John Hessler revolutionized the US's attitudes toward disabled people - first by entering the University of California, Berkeley, and later by helping create the Center for Independent Living. Internet publication URL: www.independentliving.org/docs4/campos93.html.

by Art Campos
Bee Staff Writer, May 13, 1993, Davis, California


John Hessler's spirit could have been destroyed along with his spinal cord that day in 1957 when he dove into a swimming hole. But the 6-foot-7 inch Hessler wasn't one who wanted to spend the rest of his life in hospitals or sitting in a wheelchair at home.

He went on to help revolutionize the nation's attitudes toward disabled people - first by entering the University of California, Berkeley, and later by helping create the Center for Independent Living, a program now run in 27 cities.

Hessler's 30 years of service to people with disabilities came to an end Monday when he died of heart failure in Sacramento hospital. He had been in a coma since a heart attack April 8, according to his brother, Tony, of Antioch.

The 52-year-old Hessler, chief of expanded access to primary care programs for the California Department of Health Services, was remembered by his friends for his determination to improve daily living conditions for people with disabilities. "Many programs would not exist today or at least be in the form they are in if it hadn't been for John," said David Rhodes of the attorney general's office, a long-time friend of Hessler's.

"When John started at Berkeley, there was really nothing for disabled students. All the independent living programs, all the college disabled students programs - he impacted all of those. he helped lay the groundwork for it to happen." Another friend, Nora Brusuelas, assistant director of the state Department of Corrections, said Hessler "just wanted to be like everybody else."

He and Ed Roberts were the two pioneers," she said. "They became the advocates in the 1960s that created the disabled student movement at Berkeley. And it quickly spread across the country."

Brusuelas recalled with a laugh how Hessler and Roberts, who required an iron lung, literally turned the university's hallways into their own private speedway. "They'd race up and down in their wheelchairs, scaring nurses and generally raising hell," she said. "They were so glad to be out of hospitals, rest homes or back bedrooms." Hessler and Roberts pulled disabled and visually impaired students together at Berkeley to develop the Physically Disabled Students' Program.

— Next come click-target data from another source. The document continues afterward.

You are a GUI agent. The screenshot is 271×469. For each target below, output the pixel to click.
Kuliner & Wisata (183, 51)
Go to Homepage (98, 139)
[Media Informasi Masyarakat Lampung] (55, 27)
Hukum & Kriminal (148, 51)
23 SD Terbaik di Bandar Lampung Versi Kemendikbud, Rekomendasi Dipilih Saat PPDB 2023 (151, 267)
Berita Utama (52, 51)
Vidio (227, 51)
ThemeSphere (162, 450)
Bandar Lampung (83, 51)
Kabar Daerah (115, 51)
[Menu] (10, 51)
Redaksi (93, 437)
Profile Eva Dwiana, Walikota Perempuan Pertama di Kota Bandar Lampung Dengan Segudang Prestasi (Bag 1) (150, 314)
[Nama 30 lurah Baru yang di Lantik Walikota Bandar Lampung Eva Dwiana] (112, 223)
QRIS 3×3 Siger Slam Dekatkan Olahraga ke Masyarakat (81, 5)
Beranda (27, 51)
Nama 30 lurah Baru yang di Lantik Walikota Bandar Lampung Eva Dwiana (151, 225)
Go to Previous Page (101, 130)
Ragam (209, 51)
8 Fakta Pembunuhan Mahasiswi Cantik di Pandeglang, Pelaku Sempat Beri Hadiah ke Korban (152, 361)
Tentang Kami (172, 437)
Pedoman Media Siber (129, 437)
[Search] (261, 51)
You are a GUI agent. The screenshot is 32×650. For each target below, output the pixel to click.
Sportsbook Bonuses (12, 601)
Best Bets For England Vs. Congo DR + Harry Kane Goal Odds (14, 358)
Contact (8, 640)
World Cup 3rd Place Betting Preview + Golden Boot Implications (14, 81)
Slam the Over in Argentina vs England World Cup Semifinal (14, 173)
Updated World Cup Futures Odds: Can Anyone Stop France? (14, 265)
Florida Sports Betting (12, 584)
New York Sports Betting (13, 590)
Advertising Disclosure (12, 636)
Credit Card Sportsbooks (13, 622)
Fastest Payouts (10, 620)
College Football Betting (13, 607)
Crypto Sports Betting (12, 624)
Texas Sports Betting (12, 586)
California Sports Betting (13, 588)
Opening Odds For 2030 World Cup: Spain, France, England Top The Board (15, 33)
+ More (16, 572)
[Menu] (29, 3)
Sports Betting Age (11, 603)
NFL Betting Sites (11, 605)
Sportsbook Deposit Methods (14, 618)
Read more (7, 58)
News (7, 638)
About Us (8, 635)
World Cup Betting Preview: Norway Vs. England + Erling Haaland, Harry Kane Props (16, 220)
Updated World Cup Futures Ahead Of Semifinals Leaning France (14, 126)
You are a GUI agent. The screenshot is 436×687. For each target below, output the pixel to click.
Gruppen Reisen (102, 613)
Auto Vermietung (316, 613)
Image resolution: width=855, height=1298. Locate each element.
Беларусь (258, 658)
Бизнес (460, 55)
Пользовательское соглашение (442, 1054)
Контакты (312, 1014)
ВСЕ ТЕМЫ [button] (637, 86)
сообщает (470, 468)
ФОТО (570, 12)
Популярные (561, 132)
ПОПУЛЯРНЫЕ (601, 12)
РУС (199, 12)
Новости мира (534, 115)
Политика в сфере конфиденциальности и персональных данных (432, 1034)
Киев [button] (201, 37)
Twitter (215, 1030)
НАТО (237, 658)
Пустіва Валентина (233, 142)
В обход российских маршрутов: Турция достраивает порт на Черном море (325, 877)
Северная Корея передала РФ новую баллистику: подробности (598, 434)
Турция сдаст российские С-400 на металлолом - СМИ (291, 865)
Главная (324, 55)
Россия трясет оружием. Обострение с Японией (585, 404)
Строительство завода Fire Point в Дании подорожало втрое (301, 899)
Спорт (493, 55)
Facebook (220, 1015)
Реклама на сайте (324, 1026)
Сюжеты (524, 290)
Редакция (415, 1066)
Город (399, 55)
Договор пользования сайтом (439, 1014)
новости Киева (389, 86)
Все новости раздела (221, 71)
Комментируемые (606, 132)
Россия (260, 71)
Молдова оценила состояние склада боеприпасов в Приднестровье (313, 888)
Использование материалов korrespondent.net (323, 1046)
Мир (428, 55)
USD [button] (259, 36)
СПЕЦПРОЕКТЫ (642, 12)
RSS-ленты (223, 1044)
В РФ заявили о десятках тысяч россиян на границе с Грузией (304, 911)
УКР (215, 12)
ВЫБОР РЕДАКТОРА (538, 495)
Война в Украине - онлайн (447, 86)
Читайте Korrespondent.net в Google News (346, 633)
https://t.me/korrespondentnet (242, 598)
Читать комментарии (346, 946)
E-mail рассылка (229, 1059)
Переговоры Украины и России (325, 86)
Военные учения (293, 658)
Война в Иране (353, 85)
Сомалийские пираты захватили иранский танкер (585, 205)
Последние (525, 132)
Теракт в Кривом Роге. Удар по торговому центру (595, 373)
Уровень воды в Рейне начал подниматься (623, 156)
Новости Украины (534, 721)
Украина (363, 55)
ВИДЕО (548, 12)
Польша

Hessler was in charge of the program, which offered such services as van transportation, wheelchair repair, referrals for personal care and couseling for students both on an d off campus.

In 1972, Hessler and Roberts formed a similar program for disabled East Bay residents. Roberts headed the office in Berkeley, and it was called the Center for Independent Living.

Three years later, Gov. Jerry Brown named Roberts director of the Department of Rehabilitation and Hessler as the top deputy. Together they persuaded the state to help people with disabilities become independent through financial assistance to the Center for Independent Living.

Hessler's brother said he was someone who wouldn't take no for an answer. "He'd try to figure out ways to do something and he'd stay with it," Tony Hessler said. "And he had a way about him so that he didn't tick people off. He'd then get things done."

Though paralyzed from the neck down, Hessler, with practice, learned to extend his arm and use leverage to pick things up.

He taught himself to drive, to cook and to remove his tall frame from his wheelchair and place himself in bed.

"He loved to travel," said Tony Hessler. "He went on cruises and airplanes. He visited Switzerland, Germany and Austria a few years ago. He took an ocean cruise to Alaska. And he loved to fish whenever he could."

Hessler also is survived by his mother, Elizabeth, of Antioch.